The day of the concert came and Ed was nowhere to be seen. Apparently, the charity finally went online. They saw that he was in the middle of a major concert tour and playing in Australia that evening. Oops! Now, there is no suggestion that Ed Sheeran did anything wrong. The charity went to the police and found the people in the seats had purchased the tickets from someone else. Sadly, the real culprit was nowhere to be found. When they’re caught, it’s likely that they will face felony charges.
Don’t get caught in a charity scandal
There are some good lessons in this story for those who plan charity events. First, if someone comes bearing gifts, don’t offer anything for the scammer to go after in the first place. The charity probably would have been better auctioning off the Super Bowl tickets than giving them to Ed Sheeran – who probably could have easily gotten tickets . That should have been the first fishy sign.

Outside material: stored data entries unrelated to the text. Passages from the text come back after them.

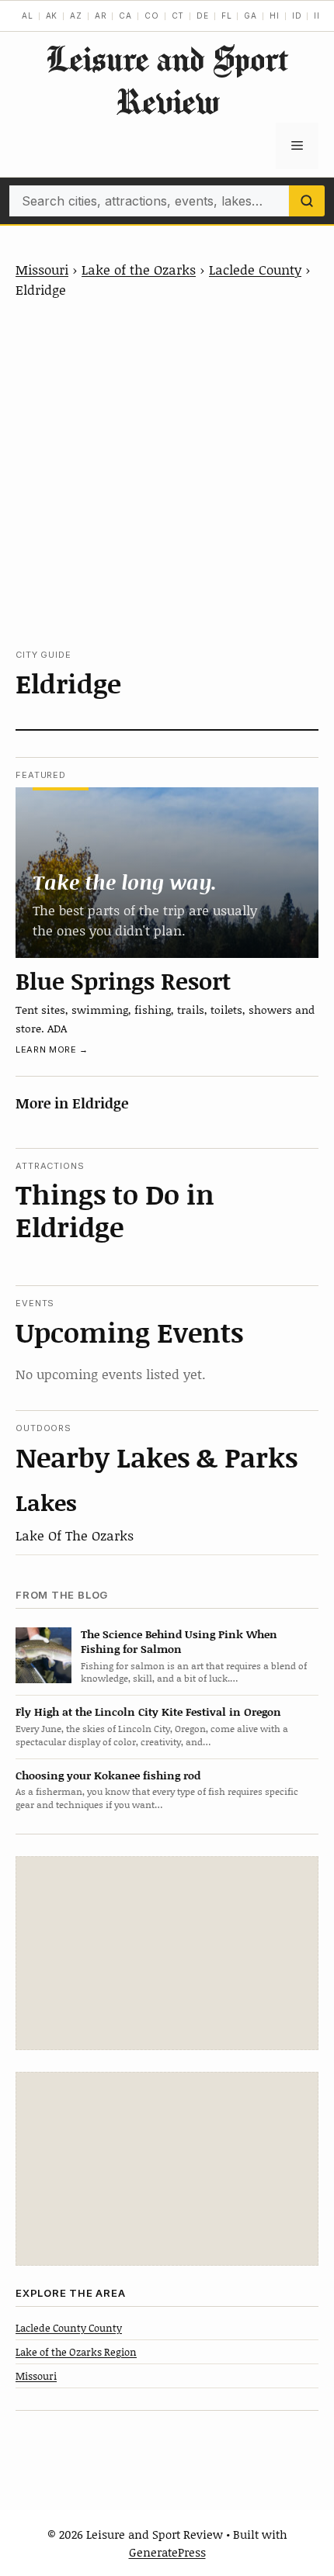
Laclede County (255, 269)
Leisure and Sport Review (167, 80)
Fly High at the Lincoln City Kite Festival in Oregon (148, 1711)
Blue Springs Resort (123, 980)
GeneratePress (167, 2551)
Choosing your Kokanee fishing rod (108, 1775)
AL (27, 15)
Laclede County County (69, 2328)
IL (318, 15)
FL (226, 15)
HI (275, 15)
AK (52, 15)
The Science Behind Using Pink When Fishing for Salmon (179, 1641)
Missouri (42, 269)
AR (101, 15)
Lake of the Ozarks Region (76, 2352)
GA (250, 15)
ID (297, 15)
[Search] (307, 200)
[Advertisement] (167, 474)
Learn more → (52, 1049)
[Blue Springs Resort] (167, 872)
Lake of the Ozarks (139, 269)
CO (151, 15)
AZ (76, 15)
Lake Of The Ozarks (75, 1535)
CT (178, 15)
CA (125, 15)
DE (203, 15)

It’s also shocking that no one bothered to see what his tour schedule was. It is so easy to check on these sorts of things – any star has a tour schedule on their site. They should have also double checked with his management company.
This is also a good warning if you are a brand or charity ambassador. Ensure that you are on the lookout for people who want to use your good name for bad ends. Do your representatives reach out to charities so that they know who real deal is in terms of contacts and liaisons? Does your website feature your agency or talent managment information? Do you have a response prepared in case scammers try to attach to you? I can bet you that a lot of famous people will probably back away from The Giving Back Fund after this snafu (especially Ed Sheeran).
It’s really sad that some people out there would try to do things that hurt the community rather than help. If you work with a charity or are serving on a committee, it is crucial that you check and double check on free offers. Hopefully, we can all learn a lesson from The Giving Back Fund on how not to get caught in a charity scam.